I first started playing banjo when I was in college. A friend of mine’s dad had a banjo and he was really into Earl Scruggs, and older bluegrass music, and that’s when I started playing.
Did you have much familiarity with bluegrass before you started playing?
We never really listened to music in my house; we listened to talk radio. I didn’t really get exposed to straight bluegrass until I was in college and I found the radio program and I would listen to it then.
What would your advice be to all the young musicians out there trying to do something like that?
My advice, if you really wanna do it you find time, you make time, to learn your instrument to the length and depth you wanna learn it, and you learn how to sing, and you learn what you love about music and you follow the things that you love and let that be the guiding spirit about what you’re doing. Know that’s what you like about music, pay attention, and notice what you’re noticing, and go with that. We don’t need to everyone to be Bach, and we don’t need everyone to be The Lumineers either. You figure out where you fit in this whole thing and you go with that.
Are there any up and coming bands you have been enjoying?
I like honeyhoney. And they’re not up and coming, but I like Vampire Weekend. Fruition is a good band. Vince Herman’s son has a band called Gypsy Moon. There’s plenty out there. It’s really exciting.
What has been your main source of inspiration for yourself as a musician over the years?

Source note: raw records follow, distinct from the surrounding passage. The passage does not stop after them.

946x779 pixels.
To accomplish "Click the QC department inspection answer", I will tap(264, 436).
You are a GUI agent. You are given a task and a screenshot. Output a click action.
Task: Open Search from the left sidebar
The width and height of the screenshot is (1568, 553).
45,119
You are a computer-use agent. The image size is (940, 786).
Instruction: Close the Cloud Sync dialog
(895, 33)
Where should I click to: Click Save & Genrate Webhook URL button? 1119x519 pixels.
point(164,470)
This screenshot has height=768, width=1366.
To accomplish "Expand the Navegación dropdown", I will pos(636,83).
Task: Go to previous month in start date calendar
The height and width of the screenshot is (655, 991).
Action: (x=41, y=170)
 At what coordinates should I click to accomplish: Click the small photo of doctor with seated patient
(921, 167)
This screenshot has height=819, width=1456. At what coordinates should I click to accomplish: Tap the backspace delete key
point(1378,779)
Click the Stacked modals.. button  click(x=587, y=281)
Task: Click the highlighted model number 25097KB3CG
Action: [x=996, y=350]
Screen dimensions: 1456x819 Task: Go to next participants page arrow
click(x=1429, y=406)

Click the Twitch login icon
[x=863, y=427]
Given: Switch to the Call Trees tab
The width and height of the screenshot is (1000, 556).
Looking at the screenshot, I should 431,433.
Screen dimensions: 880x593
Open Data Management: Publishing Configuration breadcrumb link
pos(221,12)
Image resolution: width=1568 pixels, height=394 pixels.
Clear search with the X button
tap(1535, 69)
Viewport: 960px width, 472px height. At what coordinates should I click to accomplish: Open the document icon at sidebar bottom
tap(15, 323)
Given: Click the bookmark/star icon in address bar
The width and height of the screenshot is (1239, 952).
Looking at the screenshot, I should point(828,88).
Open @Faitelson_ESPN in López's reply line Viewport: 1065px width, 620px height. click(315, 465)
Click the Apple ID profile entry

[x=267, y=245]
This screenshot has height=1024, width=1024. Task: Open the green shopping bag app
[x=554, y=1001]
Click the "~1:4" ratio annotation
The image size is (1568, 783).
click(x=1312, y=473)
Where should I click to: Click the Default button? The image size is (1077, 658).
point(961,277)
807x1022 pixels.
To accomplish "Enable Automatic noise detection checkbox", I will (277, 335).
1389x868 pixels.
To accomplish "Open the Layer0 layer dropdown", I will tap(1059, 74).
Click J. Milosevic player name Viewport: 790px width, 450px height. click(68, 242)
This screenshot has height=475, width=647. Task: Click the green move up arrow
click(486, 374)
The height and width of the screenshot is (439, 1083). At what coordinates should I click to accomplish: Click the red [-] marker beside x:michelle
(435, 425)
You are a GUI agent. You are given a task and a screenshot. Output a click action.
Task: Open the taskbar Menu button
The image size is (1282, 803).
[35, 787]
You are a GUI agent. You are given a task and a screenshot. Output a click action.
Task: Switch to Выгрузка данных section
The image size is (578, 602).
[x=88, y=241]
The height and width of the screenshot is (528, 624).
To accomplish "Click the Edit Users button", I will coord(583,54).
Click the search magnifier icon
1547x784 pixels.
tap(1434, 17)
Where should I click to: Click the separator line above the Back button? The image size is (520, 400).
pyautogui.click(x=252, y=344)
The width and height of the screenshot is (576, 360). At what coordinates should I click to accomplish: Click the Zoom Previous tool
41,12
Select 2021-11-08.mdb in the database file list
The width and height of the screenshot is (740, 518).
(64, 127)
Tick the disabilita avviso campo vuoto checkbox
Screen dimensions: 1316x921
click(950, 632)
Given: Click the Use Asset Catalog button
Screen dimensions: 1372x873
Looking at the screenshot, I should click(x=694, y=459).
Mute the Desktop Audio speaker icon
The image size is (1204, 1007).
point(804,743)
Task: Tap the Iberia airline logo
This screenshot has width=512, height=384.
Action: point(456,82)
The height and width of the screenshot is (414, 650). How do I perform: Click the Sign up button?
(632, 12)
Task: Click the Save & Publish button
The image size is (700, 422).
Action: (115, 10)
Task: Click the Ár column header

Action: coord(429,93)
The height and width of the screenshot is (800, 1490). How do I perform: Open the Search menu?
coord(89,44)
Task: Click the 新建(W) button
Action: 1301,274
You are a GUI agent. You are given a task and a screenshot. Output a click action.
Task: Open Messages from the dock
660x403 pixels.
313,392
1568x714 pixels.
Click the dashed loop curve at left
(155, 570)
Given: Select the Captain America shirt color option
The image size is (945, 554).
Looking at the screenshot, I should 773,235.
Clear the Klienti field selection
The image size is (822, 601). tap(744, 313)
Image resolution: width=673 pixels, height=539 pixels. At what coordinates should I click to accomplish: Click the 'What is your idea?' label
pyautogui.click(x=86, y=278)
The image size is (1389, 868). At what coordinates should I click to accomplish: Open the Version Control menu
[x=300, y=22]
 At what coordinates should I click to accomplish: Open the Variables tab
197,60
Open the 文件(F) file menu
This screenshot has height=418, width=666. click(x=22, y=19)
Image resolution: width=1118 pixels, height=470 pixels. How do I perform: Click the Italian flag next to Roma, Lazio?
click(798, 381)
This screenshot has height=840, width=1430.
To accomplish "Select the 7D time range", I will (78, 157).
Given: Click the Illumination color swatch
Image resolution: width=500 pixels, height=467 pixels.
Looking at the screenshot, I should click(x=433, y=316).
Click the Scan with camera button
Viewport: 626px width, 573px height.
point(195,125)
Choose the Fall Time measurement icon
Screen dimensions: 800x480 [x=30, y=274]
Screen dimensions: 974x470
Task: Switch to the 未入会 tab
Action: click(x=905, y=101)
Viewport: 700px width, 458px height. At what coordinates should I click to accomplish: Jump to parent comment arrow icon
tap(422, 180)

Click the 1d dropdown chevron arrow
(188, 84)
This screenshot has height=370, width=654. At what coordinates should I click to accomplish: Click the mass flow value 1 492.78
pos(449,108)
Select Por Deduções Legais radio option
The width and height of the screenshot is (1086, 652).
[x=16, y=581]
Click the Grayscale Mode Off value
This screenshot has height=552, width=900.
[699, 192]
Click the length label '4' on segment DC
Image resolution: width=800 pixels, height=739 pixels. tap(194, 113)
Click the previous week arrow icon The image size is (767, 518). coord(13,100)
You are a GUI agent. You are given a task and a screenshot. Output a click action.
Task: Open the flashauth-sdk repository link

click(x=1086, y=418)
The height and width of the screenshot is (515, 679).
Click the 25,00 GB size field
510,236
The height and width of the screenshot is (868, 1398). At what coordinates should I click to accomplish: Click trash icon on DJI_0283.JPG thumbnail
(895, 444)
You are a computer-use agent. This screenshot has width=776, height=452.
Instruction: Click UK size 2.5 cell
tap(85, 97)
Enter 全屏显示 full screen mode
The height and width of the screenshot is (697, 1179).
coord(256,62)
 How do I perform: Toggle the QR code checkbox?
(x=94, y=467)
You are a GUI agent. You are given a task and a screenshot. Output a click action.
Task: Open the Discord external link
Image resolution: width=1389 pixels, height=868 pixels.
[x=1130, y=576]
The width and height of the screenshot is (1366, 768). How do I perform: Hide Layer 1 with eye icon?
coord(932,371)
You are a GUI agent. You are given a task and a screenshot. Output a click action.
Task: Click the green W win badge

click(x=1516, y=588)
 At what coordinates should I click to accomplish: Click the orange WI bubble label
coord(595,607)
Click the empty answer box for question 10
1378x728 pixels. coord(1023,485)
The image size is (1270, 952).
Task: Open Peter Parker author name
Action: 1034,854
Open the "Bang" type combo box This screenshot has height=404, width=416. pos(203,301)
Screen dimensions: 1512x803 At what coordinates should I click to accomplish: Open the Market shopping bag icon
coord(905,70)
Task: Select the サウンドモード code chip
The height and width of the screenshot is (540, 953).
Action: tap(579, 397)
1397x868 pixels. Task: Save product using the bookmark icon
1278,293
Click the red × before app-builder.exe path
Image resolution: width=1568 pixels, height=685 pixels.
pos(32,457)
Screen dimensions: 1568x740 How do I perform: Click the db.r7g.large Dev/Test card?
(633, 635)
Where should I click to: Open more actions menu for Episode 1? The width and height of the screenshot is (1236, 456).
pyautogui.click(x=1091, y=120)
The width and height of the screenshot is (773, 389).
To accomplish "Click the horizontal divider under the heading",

I feel really inspired by the people I get to work with. I feel really inspired by the availability of music and the friendships that I have with musicians and with the fans, stuff like that. It feels really good.*
What is your songwriting process like?
I don’t have any rules about that. I just try to stay paying attention, and try to work on something every day, and an amount of time to do the work. For me, I need to do it every day. I don’t have one thing come first. I’ll do whatever it takes to flush things out if I have to. I try not to have any rules about what needs to come first or the procedure or sequence of things. I just like to try a little bit of everything eventually.
Do you listen to the Grateful Dead much for inspiration?
I love the Grateful Dead. I loved them a lot when I was younger, and I kind of quit listening to them when I started to listen to bluegrass, and then I started to listen to them again and had kind of a more mature understanding of what they were doing. It seems like they’re a band you can go to again and again and get something different from them. They’re a great part of American music, and they might be some of the most American music ever made, on par with bluegrass and bebop, and blues. I really think they’re a tremendous American musical thing that happened. I can’t overstate how important they are for sure.
When you say, ‘what they were doing’, what is it that you think they were doing that people had to gain from them? Was it a mixing of genres, or something more than that?
What people can learn from them is that you can be yourself and play the music you wanna play and you don’t have to be overly self-involved with which category you want to belong to. You can just play the music you like to play. You play the music that speaks to you, and hopefully you can speak through that to other people.
Last question: what are you most looking forward to about this year’s Harvest?
I’m really excited just to be on site and be a part of that vibe. You know it really is such a wonderful time, and I’m really excited to see everybody. There’s a big track, you know, a big loop around the festival grounds, and I like to run laps around it and listen to the bands.